Task directions = Filter the entries below down to the lines that hold "computer".
◆ ◆ ◆ ◆
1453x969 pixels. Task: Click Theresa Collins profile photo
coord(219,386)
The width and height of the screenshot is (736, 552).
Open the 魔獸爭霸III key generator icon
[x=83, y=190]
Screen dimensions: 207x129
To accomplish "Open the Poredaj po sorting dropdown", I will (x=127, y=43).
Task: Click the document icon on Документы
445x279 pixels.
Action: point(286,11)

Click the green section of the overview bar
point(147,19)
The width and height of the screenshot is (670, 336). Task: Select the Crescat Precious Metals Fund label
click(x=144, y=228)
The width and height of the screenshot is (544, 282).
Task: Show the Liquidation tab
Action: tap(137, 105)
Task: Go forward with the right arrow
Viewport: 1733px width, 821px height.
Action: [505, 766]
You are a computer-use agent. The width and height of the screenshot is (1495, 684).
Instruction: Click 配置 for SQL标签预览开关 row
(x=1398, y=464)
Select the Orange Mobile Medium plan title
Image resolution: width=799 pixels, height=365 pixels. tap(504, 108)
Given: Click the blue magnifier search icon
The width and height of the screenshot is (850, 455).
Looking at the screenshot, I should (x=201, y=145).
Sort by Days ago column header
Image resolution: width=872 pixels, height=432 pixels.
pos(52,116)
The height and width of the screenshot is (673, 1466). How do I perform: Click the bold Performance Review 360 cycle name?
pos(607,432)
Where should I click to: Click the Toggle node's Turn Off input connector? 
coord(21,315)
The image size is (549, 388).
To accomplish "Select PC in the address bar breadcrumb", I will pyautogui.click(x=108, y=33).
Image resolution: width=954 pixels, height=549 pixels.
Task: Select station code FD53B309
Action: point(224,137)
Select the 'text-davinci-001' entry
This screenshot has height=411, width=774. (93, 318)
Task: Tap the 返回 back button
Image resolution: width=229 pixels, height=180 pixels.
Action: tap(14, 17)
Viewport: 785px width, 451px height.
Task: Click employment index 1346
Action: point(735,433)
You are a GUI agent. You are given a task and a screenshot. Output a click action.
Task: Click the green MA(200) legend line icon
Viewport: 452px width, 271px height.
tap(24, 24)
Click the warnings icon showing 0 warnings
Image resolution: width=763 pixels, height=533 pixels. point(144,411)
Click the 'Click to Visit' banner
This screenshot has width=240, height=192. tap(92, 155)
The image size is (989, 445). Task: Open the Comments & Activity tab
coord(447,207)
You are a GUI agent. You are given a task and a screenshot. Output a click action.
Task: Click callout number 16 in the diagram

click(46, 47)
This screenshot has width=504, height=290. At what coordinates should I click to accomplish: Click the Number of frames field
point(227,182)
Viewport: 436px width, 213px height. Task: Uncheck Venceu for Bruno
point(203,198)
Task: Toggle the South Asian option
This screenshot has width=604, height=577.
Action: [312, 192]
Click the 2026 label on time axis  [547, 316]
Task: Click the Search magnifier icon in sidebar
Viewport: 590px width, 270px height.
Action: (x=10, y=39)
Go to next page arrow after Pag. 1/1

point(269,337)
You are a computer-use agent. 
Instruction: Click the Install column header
◆ ◆ ◆ ◆
The completed task =
You are a computer-use agent. The width and height of the screenshot is (1495, 684).
You are a computer-use agent. 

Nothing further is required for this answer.